Start of SUPPLIED MATERIAL
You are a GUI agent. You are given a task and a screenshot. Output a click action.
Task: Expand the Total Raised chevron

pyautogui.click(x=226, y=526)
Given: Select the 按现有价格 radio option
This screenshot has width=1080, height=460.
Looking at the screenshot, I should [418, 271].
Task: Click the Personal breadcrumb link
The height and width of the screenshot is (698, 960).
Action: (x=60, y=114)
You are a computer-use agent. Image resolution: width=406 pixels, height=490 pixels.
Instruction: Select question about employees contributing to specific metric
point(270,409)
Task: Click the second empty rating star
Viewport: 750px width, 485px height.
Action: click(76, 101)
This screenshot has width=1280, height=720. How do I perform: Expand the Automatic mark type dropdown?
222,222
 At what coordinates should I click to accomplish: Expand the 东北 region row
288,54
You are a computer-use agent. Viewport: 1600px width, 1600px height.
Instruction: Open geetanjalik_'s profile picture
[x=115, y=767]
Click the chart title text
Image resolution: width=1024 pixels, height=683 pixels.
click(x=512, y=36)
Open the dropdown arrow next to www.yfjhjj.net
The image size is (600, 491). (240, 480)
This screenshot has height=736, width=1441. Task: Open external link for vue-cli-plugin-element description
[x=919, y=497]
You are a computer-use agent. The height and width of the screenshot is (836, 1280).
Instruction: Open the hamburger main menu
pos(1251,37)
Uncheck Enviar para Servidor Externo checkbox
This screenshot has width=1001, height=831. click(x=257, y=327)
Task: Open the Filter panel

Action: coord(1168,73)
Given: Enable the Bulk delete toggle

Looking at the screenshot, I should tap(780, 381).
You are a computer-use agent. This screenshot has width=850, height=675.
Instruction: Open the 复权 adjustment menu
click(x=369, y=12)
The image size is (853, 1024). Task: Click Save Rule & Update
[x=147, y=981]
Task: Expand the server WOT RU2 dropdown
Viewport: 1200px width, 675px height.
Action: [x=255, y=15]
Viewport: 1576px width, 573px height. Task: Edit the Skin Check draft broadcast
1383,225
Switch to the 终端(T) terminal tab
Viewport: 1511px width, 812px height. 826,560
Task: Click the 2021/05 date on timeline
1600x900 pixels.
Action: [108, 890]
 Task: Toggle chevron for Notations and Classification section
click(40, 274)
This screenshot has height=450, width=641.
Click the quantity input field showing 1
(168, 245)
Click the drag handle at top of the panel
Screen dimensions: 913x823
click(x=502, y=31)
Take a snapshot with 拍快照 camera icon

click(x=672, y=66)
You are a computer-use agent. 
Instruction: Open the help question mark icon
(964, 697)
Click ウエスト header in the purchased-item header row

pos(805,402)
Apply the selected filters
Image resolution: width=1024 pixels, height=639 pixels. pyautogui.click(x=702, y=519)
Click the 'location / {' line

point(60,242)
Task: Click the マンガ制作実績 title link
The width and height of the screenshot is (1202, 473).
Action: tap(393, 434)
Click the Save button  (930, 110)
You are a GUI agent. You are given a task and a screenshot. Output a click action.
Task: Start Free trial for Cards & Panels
End of SUPPLIED MATERIAL
*PROBLEM DETAILS*.
Would you please copy, word for word, everything above from the line containing "Viewport: 1576px width, 573px" down to the line containing "This screenshot has height=450, width=641.", those two lines included?

*RESULT OF THIS EXERCISE*.
Viewport: 1576px width, 573px height. Task: Edit the Skin Check draft broadcast
1383,225
Switch to the 终端(T) terminal tab
Viewport: 1511px width, 812px height. 826,560
Task: Click the 2021/05 date on timeline
1600x900 pixels.
Action: [108, 890]
 Task: Toggle chevron for Notations and Classification section
click(40, 274)
This screenshot has height=450, width=641.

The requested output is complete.